EXTRACT TO READ =
Organization & Leadership Consulting

Policy Governance

A couple of years ago, I had the great pleasure of attending John and Miriam Carver’s seminar on ‘Policy Governance’. I figured it would not be too many more years before Dr. Carver retired and I wanted very much to hear him in person so I booked a ticket and registered for the course. He and Miriam did not disappoint. If you are not familiar with the Carver Policy Governance model for boards, you have missed the single most comprehensive, systematic approach for governing by a board of directors.

The seminar began brilliantly. For more than an hour, Dr. Carver ran through an extensive list of dysfunctions and challenges faced by boards. As he progressed through his list, every participant was saying to themselves, Yup, seen that one. Ooh, I hate that one. Oh yeah, that one is a serious problem. I wanted to call out, preach on, Brother John. There was not one dysfunction on his lengthy list that was not pandemic to boards in general.

Below is a partial refrain from his list:

Common Board Problems

*Disproportionate amount of attention paid to small items vs large issues;

*The Board takes up discussion of anything that anyone brings up;

*They debate something that has already been decided;

*Board Approvals – this is not their job! Boards are supposed to generate things;

*Boards that allow one member’s strongly held opinion become the Board’s opinion because the rest of the members will not speak up;

*Founding Board member stays on or becomes ED/CEO and Board allows the Founding member to intimidate other members and take over the Board’s thinking;

*Setting Board responsibilities to overlap staff functions – shadow functioning;

*Board not taking control as though control were not its function;

*Allowing one or two members to hold the Board hostage;

*Deadly boring Board meetings;

*Board cannot get its job done due to poor Chair;

*They cannot get their job done due to poor ED/CEO;

*Board members finishing their term feeling they wasted their time.

Correcting Course

It was not hard to see why Dr. Carver opened the two day event with this list of complaints. His premise was that if such dysfunctions are so prevalent, then the fault must lie in the very design of the governance structure. It was this revelation that drove him to create what he came to call “Policy Governance.”

The Policy Governance system was designed from the ground up to avoid all these vexations. More importantly however, Policy Governance was built to propel the organization to efficiently achieve the purpose(s) for which the organization was formed in the first place. In today’s nonprofit world, the term ‘board development’ is everywhere. 90% of the time what is meant by this generic expression is fixing the above listed board dysfunctions. This is like applying a bandaid hoping to cure cancer. Most of what passes for “board development” is more evidence that John and Miriam Carver are on the right track.

Policy Governance, when done correctly, avoids almost every board problem you have ever seen and been frustrated by. It allows boards to be about their own work of ensuring the organization accomplishes its “ends.”

If you are not familiar with the Carver Model, I encourage you to read John Carver’s book, Boards That Make a Difference. What John lacks as an author, he more than makes up for as a comprehensive theorist on board governance. At the very least, his method will make you rethink your current board structure.

DATA EXCERPTS =
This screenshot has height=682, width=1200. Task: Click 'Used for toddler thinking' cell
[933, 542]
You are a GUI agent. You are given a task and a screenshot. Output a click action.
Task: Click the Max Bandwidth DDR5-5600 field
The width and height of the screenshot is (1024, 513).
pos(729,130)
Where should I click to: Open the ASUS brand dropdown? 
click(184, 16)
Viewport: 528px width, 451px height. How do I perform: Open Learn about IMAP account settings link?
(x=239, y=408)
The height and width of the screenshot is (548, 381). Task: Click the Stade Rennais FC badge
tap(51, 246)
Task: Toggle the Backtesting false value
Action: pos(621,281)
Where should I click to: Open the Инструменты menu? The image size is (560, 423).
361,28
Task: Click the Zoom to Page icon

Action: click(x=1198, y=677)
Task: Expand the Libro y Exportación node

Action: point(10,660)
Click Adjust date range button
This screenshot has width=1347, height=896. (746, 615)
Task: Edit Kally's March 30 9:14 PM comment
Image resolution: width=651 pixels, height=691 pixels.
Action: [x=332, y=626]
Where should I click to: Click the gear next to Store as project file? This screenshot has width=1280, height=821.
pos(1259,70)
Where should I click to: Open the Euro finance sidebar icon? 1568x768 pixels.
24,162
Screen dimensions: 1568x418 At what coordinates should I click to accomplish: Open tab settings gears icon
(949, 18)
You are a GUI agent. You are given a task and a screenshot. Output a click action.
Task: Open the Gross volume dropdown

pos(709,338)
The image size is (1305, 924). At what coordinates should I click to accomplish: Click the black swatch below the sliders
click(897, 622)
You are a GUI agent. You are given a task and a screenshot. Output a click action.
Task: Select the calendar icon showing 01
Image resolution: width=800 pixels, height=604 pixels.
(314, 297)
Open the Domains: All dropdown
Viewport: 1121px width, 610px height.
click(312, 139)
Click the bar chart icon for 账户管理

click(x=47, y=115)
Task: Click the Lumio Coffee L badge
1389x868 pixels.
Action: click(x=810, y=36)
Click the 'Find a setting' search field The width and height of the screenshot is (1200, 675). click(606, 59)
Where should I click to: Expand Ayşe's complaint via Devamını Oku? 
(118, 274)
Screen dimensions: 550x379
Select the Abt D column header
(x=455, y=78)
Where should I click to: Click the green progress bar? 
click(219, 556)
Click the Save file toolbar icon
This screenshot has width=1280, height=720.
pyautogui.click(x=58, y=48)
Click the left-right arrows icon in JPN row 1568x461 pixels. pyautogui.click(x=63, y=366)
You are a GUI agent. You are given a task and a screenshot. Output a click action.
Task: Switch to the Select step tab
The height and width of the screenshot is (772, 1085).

CHECK YOUR UNDERSTANDING =
[a] Copy from the Policy Governance article above, word for word, the passage from "The seminar began" up to and including "boards in general.".
[b] Answer these questions using the Policy Governance article above:
(i) How many days did the Carvers' event run?
(ii) What book by John Carver does the writer suggest reading?
(iii) According to the article, what percentage of the time does "board development" mean fixing the listed board dysfunctions?
[c] In the Policy Governance article, list every remark that the writer says each participant was silently making while Dr. Carver went through his list.

ANSWERS TO THIS EXERCISE =
[a]
The seminar began brilliantly. For more than an hour, Dr. Carver ran through an extensive list of dysfunctions and challenges faced by boards. As he progressed through his list, every participant was saying to themselves, Yup, seen that one. Ooh, I hate that one. Oh yeah, that one is a serious problem. I wanted to call out, preach on, Brother John. There was not one dysfunction on his lengthy list that was not pandemic to boards in general.

[b]
(i) Two days.
(ii) Boards That Make a Difference.
(iii) 90%.

[c]
Yup, seen that one.
Ooh, I hate that one.
Oh yeah, that one is a serious problem.